Condenan a Buquebus a indemnizar a más de 1.200 pasajeros; mientras se vuelve a poner en agenda el proyecto de un puente terrestre entre Argentina y Uruguay.

Buquebus enfrenta un momento complicado: una condena millonaria por un viaje demorado en 2013 y el regreso del proyecto para construir un puente terrestre entre Argentina y Uruguay reavivan tensiones políticas y económicas en torno al modelo de conectividad bilateral.

En una semana marcada por "malas noticias", la empresa deberá indemnizar a más de 1.200 pasajeros afectados por un servicio demorado entre Buenos Aires y Colonia.
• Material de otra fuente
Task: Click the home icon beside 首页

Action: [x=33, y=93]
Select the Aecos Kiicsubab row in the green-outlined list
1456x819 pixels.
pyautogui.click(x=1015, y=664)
El fallo, resultado de una causa colectiva iniciada hace más de 10 años, establece un pago base de $ 10 mil por persona -más intereses y actualización según el valor de los servicios rápido y lento de la época-, además del reconocimiento por el tiempo perdido y los trastornos ocasionados.

La sentencia se inscribe en un contexto complejo para la compañía, que en los últimos meses enfrentó fallas operativas, suspensiones y la avería del ferry Francisco, ícono de la ruta Buenos Aires–Montevideo; así como la reciente postergación del debut de su nuevo barco China Zorrilla.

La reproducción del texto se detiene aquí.